Minister of Home, Jail & Fire Services, Sainik Welfare & Disaster Management Government of United Andhra Pradesh
- In office 1994–1995
- Governor: Krishan Kant
- Chief Minister: N. T. Rama Rao
- Succeeded by: Tulla Devender Goud

Minister of Education, Labour and Employment Government of United Andhra Pradesh
- In office 1985–1989
- Governor: Shankar Dayal Sharma
- Chief Minister: N. T. Rama Rao
- Preceded by: Pasupati Ananda Gajapathi Raju

Member of Legislative Assembly United Andhra Pradesh
- In office 1985–2000
- Preceded by: Konda Lakshma Reddy
- Succeeded by: Sabitha Indra Reddy
- Constituency: Chevella

Personal details
- Born: 4 October 1954 Kowkuntla Village, Chevella, Hyderabad State, India (now Ranga Reddy district, Telangana State, India)
- Died: 22 April 2000 (aged 45) Palmakuru Village, Shamshabad, Rangareddy district, United Andhra Pradesh, India (now Ranga Reddy district, Telangana State, India)
- Cause of death: Car Crash
- Party: Indian National Congress (1998-2000)
- Other political affiliations: Telugu Desam Party (1985-1996) NTR Telugu Desam Party (Lakshmi Parvathi) (1996-1998) Jai Telangana Party (1998)
- Spouse: Sabitha Indra Reddy
- Children: 3

= P. Indra Reddy =

Indian politician

Patlolla Indra Reddy (1954–2000) was a four-term member of Andhra Pradesh Legislative Assembly, former Home Minister of Andhra Pradesh state and founder of Jai Telangana Party.

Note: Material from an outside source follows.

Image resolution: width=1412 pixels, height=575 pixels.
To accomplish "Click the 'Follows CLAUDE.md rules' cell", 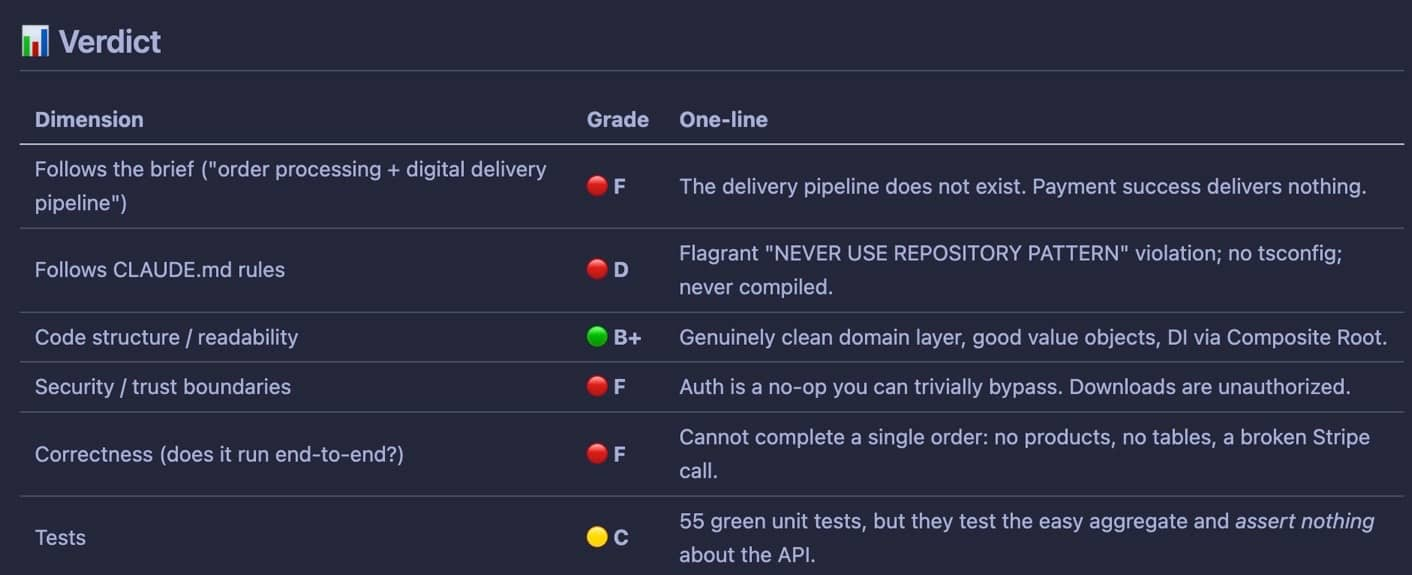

Born on 4 October 1954 at Kowkuntla village in Chevella Mandal Ranga Reddy district to a poor farming family, Reddy studied MA and LLB in Osmania University. He was the elected Law College Student Union President. Indra Reddy was arrested during the emergency for 18 months. After his release he was elected as sarpanch of his village before he joined the TDP in 1985.

Indra was elected to the State Assembly four times. He was first elected on a Telugu Desam Party ticket in 1985 and served as a minister for education and then a minister for labour and employment in the N T Rama Rao Cabinet. He was re-elected on a TDP ticket in 1989 and 1994. He was minister for home, jails and fire services in the NTR cabinet of 1994–95.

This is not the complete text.